Very little is shown of either monster at first, although this was probably down to budget constraints, rather than any skill on the part of director Junji Kurata. In fact after the initial, mysterious attacks, the film completely loses its momentum. We get a boring half-baked romance and a tiresome search for the creatures, accompanied by the usual scorn and disbelief from the authorities. The film actually attempts a serious approach to its material, rather than the (ever so) slightly silly vibe of Toho’s monster rave-ups, but this is completely torpedoed around the halfway mark when we get our first good look at this Japanese Nessie. Godzilla, she ain’t.

Legend of Dinosaurs and Monster Birds (1977)

The mixed-species Synchronised Swimming event took a turn no-one had expected.

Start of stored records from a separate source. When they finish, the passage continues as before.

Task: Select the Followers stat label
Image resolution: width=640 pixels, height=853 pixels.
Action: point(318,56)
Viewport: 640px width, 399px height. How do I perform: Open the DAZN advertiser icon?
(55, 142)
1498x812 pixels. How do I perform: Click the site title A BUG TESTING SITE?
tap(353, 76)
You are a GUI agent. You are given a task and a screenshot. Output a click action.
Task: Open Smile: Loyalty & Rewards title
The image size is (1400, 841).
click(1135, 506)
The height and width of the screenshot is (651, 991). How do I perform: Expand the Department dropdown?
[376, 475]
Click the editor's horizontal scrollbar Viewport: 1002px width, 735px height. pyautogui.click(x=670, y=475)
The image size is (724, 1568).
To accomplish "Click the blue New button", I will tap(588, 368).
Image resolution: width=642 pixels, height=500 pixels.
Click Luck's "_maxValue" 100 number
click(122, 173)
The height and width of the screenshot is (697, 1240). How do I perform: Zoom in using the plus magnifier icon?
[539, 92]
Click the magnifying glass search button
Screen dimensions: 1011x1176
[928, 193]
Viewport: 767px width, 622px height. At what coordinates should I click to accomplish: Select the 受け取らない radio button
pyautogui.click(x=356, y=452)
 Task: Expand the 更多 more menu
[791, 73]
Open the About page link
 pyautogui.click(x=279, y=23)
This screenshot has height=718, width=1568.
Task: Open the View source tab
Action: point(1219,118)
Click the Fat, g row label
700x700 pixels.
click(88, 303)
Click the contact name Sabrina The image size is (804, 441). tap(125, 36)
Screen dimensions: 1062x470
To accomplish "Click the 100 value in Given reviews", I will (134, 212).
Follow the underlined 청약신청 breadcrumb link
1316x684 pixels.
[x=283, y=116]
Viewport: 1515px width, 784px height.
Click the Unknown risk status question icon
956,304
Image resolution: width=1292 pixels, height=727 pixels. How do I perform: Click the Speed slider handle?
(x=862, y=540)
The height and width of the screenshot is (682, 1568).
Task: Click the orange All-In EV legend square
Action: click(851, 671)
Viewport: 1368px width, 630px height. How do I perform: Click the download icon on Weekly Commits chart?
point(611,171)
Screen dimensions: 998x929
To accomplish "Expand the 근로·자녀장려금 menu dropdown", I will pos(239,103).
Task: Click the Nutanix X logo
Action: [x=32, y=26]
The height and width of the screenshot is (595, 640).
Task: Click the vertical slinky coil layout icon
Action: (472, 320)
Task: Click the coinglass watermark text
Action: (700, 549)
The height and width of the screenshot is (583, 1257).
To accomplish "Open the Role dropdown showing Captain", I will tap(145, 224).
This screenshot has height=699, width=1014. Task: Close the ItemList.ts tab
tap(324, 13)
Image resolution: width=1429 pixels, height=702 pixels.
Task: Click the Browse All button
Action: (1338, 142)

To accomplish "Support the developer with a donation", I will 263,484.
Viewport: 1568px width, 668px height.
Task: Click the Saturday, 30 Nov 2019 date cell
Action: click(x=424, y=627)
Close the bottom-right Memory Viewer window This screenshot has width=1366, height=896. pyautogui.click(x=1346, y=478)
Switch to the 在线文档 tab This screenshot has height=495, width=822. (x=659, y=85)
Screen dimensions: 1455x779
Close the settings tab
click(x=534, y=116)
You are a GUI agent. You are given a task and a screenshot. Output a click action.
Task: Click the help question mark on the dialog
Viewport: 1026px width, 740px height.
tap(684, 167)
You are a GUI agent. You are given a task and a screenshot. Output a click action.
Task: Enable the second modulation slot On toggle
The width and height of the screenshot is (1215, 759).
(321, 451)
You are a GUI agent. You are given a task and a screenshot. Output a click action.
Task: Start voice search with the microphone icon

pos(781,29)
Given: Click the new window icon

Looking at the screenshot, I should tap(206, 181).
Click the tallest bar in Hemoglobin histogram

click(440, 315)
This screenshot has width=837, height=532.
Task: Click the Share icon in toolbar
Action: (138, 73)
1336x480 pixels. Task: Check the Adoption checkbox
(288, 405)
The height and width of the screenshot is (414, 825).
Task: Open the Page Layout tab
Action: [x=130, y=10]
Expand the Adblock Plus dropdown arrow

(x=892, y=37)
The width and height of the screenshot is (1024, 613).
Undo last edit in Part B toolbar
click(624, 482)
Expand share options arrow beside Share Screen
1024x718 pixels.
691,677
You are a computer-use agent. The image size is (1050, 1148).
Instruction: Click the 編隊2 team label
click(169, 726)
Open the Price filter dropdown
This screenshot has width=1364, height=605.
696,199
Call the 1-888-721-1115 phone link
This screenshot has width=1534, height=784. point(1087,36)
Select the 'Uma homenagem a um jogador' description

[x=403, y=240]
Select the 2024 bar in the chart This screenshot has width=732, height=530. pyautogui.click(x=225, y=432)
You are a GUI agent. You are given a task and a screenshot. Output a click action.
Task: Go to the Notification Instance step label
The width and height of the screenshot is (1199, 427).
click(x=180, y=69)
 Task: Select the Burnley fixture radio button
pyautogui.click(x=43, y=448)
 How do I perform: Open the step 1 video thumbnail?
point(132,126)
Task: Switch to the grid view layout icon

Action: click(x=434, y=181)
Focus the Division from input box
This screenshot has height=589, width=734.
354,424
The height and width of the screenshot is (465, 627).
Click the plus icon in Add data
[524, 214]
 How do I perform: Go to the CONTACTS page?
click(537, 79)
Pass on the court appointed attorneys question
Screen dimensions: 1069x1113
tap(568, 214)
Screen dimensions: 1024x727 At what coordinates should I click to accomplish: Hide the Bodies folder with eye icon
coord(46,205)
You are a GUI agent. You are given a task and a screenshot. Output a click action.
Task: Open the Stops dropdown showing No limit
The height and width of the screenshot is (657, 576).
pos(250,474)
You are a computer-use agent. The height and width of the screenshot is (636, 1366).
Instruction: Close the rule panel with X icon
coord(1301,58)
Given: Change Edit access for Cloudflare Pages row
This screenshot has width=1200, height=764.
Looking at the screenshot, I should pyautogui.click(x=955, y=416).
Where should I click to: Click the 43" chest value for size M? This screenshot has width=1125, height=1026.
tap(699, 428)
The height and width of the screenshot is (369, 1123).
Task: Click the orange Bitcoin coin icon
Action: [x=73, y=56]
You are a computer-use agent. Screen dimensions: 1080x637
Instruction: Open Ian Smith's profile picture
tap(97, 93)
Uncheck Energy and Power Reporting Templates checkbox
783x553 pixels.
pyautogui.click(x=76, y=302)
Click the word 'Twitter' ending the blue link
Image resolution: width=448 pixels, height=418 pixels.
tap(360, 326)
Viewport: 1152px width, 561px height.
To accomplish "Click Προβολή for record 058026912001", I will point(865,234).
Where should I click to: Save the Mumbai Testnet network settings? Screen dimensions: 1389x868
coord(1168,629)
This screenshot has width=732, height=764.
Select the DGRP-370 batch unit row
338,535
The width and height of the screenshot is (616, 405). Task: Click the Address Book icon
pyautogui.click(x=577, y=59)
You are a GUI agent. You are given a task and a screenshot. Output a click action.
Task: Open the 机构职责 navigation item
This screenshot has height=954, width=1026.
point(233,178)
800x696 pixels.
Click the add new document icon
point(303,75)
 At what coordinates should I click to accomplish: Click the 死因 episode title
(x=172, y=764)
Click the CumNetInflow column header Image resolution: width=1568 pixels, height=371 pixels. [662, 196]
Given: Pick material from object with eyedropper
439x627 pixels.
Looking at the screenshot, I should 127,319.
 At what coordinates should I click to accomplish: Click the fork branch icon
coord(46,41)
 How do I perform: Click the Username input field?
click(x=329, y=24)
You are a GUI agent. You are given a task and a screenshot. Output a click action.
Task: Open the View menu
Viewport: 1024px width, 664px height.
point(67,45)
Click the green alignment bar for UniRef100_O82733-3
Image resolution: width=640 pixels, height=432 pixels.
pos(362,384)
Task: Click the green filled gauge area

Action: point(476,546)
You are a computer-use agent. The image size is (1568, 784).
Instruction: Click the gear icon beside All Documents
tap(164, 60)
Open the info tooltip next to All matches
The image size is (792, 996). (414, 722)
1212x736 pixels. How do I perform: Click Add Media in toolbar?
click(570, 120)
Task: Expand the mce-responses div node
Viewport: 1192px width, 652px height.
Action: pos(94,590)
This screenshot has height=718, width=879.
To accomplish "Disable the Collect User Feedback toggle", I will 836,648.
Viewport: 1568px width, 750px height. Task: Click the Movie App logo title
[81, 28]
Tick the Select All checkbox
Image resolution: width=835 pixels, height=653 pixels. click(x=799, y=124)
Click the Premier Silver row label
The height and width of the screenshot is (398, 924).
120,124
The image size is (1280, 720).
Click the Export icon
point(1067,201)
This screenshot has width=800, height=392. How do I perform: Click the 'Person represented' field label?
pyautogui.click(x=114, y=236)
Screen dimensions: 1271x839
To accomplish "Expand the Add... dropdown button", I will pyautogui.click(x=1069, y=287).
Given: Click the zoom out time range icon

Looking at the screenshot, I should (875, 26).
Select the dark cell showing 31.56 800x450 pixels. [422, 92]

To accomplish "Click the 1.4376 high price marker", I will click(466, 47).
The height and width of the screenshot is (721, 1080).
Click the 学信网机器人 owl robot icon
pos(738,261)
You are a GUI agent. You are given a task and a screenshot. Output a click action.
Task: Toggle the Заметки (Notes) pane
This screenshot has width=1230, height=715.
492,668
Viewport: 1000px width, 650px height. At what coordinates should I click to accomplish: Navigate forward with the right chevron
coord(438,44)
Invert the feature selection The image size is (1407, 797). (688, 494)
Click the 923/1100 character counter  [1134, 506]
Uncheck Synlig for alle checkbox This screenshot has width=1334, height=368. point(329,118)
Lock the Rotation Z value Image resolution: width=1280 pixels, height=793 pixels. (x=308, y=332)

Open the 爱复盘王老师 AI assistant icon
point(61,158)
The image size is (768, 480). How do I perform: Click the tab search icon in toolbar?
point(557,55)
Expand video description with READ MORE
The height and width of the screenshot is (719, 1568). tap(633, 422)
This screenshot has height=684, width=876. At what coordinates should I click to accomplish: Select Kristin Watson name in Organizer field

At first our scaly heroine is just a large, mechanical head, swinging around slowly with jaw flapping, accompanied by an (ever-so) slightly out of place disco soundtrack. Later on, she becomes an unconvincing giant puppet to fight the newly-hatched pterodactyl because I guess fighting each other is what giant puppet monsters do. The most frightening aspect of the whole enterprise is the Japanese Country band that open the Dragon Festival. Fortunately, our cut-price Nessie is only too willing to deliver an appropriate critique of their performance.

Apparently, this film became quite the cult hit in the USSR. It was the only monster movie released there until the 1990s but, by all accounts, it was the incidental trappings of a modern, capitalist country that fascinated the Soviet audience. All in all, it’s a curious project, given that giant monster movies were no longer box office gold, even in Japan. Toho’s original ‘Godzilla’ series had been mothballed two years earlier after ‘The Terror of Mechagodzilla’ (1975) proved to be the least commercially successful of the Big G’s screen outings (and it still is, all these years later).

The international success of ‘Jaws’ (1975) spawned many cheap imitations from around the world, but it still seems quite a leap from shark attacks to prehistoric dinos duking it out and knocking down model trees.

Worth a watch if you get a laugh from cardboard creatures, but probably best to try and find the ‘highlights’ on YouTube.